Ich war auch lange ziemlicher RAW-Verweigerer, habe aber aber sobald ich auf digital umgestiegen bin von Anfang an sicherheitshalber RAW+JPG fotografiert. So konnte ich das ein oder andere unter- oder überbelichtete Foto nachträglich retten.
Zitat:
Zitat von Aleks
Hm... bin ich eigentlich der Einzige, dem die Originalfotos ohne HDR und ohne Nachbearbeitung *subjektiv* am besten gefallen?
Muss aber ergänzen, dass ich noch "analog" aufgewachsen bin, da sahen die Fotos immer so aus und die Schatten waren stets sehr dunkel.
|
Im Gegensatz zu Dir haben mich die absaufenden Tiefen auf meinen Dias schon immer gestört. Daher war es nach Kauf meines ersten Diascanners eine der ersten Übungen damit und mit EBV dieses Manko der gescannten Fotos zu beheben.

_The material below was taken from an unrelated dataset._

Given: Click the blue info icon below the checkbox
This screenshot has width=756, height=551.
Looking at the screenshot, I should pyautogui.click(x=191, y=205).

Nach dem Umstieg auf digital habe ich dann auch bald ziemlich intensiv mit DRO gespielt. Heute verwende ich es nicht mehr so oft, dafür aber gezielter. Ich bevorzuge weiterhin wann immer möglich das JPG ooc zu verwenden. Aber bei meiner Art Fotografie, wo ich nicht immer die Zeit habe für jedes einzelne Foto die optimalen Einstellungen zu finden (Stichwort Schnappschuss!), und weil die Kamerasdisplays eine abschließende Beurteilung der Bildqualität oft nicht zulassen (je nach Umgebungsverhältnissen), passieren trotz aller Sorgfalt und Erfahrung immer noch gelegentliche Fehlbelichtungen, egal jetzt ob pauschal über- oder unterbelichtet, oder nur mit schlecht gewähltem DRO- oder HDR-Level.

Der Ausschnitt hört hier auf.